*Text passage*.
- - -

From nice-to-have to a business necessity.





Is Michael Porter’s thinking redundant? It’s a fair question. In a business world where everything is changing: marketing; project management; HR and customer management; even funding models and opportunities for innovation – business needs a whole new paradigm for success.

“One of the drivers of this change is social media,” says Dave Duarte, the programme director of Social Business Strategy at the UCT Graduate School of Business. “Yes, it has been around for a while, but evidence is that it has gathered momentum in a way that makes it impossible for business to now ignore.”

According toDuarte, Forrester Research shows that spending on social business software is growing at 61% per year, and will do so right into 2016. In that year it is estimated that spending on these products will be over $6 billion.

Investing in social media

But what exactly is it that these companies are investing in? “Well, transformation and opportunity really,” says Duarte. “They’re buying their ticket to becoming what everyone from the Economist to the McKinsey Global Institute is calling a ‘networked enterprise’.

- - -

*Extracted data*.
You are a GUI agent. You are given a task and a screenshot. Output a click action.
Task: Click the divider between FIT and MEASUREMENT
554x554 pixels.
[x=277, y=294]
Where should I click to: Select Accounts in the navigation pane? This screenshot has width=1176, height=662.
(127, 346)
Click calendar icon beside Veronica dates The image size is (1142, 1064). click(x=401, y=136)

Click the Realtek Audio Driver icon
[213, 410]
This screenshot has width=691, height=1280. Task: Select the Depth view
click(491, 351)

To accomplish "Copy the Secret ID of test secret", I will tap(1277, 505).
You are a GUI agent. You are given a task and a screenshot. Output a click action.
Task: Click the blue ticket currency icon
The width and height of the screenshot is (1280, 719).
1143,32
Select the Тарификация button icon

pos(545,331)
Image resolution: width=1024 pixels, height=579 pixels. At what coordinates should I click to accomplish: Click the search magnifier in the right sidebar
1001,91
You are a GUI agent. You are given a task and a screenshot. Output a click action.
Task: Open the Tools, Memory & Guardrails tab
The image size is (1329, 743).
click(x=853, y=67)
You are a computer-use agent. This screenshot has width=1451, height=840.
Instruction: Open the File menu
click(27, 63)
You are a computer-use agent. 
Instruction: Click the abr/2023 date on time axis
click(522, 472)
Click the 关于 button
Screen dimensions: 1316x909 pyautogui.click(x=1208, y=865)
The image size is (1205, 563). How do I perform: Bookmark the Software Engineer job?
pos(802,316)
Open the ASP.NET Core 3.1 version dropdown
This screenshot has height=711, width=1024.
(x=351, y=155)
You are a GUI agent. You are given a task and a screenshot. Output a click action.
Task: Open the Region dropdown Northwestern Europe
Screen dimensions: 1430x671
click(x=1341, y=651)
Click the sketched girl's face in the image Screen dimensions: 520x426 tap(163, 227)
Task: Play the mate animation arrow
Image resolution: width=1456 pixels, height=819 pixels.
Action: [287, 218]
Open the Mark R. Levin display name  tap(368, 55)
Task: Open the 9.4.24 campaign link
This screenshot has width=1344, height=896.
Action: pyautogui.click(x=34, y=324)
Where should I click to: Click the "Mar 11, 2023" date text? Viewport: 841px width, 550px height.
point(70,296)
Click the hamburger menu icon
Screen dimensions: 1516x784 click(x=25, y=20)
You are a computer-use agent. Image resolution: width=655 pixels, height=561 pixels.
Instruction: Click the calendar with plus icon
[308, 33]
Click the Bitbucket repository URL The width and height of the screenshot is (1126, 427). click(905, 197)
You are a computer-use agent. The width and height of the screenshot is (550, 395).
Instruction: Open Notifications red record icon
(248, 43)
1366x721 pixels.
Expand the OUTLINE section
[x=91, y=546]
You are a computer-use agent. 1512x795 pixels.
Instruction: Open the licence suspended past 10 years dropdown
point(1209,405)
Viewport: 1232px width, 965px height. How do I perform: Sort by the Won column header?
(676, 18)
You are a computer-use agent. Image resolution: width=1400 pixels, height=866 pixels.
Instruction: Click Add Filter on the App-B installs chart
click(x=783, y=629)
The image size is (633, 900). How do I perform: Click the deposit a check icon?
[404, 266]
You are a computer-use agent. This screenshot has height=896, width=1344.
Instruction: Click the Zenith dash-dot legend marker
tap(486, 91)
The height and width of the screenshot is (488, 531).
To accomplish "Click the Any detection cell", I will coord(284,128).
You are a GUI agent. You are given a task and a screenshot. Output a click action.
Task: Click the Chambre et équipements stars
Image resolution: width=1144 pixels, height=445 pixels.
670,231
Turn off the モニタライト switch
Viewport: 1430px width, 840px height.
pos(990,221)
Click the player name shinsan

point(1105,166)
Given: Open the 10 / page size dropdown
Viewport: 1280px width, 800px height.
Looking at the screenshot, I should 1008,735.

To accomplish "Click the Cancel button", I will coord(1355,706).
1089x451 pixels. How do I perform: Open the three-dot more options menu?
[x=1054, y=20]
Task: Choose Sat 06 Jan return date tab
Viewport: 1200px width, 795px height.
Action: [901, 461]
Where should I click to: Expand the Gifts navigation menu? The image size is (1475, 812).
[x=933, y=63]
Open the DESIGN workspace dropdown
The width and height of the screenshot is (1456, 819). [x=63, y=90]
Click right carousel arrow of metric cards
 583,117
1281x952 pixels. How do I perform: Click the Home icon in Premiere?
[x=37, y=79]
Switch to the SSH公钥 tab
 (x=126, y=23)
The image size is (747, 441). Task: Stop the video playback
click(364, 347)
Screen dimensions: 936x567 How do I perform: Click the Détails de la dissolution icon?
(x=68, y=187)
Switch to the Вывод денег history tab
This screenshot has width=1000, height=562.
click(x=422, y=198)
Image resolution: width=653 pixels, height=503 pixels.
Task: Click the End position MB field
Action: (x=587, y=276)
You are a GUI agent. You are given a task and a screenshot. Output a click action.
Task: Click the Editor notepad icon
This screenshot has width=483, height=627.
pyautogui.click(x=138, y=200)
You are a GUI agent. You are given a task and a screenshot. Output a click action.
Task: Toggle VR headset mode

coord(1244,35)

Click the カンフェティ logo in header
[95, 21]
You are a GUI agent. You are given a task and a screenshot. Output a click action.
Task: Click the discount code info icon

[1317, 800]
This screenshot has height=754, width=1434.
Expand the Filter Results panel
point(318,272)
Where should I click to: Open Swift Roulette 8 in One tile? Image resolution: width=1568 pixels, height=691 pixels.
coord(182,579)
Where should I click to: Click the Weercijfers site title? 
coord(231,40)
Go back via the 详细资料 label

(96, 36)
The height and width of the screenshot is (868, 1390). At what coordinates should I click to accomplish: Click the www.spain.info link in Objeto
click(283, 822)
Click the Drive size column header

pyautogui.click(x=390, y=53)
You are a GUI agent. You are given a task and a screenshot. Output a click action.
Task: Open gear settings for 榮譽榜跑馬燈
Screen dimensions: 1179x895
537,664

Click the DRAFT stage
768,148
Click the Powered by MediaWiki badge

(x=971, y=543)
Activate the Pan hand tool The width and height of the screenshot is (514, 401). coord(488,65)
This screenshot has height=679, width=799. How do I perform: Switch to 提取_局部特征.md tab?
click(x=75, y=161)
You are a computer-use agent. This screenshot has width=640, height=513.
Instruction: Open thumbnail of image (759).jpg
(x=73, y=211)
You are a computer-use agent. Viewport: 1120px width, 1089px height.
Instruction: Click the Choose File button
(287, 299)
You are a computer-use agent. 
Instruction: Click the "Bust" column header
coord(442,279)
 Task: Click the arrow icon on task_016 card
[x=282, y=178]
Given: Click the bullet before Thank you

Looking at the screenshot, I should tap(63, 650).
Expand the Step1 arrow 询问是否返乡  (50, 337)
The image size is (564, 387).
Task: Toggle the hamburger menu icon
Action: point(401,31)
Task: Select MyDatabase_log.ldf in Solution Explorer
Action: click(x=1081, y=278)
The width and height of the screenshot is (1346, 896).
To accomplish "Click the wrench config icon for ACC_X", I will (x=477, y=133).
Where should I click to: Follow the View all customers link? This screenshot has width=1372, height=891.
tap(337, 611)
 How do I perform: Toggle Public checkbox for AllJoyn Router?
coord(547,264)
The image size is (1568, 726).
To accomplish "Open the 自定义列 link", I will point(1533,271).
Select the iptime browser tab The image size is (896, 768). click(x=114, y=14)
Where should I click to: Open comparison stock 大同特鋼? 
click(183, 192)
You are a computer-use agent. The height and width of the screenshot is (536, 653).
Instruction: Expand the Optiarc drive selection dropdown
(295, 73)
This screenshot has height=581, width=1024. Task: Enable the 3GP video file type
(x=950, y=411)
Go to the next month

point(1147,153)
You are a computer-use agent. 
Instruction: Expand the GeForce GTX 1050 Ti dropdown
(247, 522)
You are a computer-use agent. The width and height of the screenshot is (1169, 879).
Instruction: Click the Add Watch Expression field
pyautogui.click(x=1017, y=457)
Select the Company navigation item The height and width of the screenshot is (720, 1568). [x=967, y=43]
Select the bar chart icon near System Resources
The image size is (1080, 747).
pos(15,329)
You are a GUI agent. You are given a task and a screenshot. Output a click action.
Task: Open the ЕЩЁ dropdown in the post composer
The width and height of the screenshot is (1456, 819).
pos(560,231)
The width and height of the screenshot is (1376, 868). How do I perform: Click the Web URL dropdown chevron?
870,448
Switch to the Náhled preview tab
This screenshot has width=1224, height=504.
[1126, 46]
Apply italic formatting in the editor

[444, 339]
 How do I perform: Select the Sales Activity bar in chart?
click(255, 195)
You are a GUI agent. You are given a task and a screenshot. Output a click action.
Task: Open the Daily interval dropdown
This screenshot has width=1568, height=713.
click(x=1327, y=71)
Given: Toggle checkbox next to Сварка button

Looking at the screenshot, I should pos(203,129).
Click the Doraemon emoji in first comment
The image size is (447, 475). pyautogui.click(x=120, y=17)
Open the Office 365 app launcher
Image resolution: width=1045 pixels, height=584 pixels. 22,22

- - -

Can you rewrite the paragraph of the text on social business that begins "Is Michael Porter's thinking redundant?" in fewer words, keeping its main facts? The data comes from a different source than the text on social business.

Is Michael Porter's thinking redundant? That's a fair question. Marketing, project management, HR, customer management, funding models and opportunities for innovation are all changing, so business needs a whole new paradigm for success.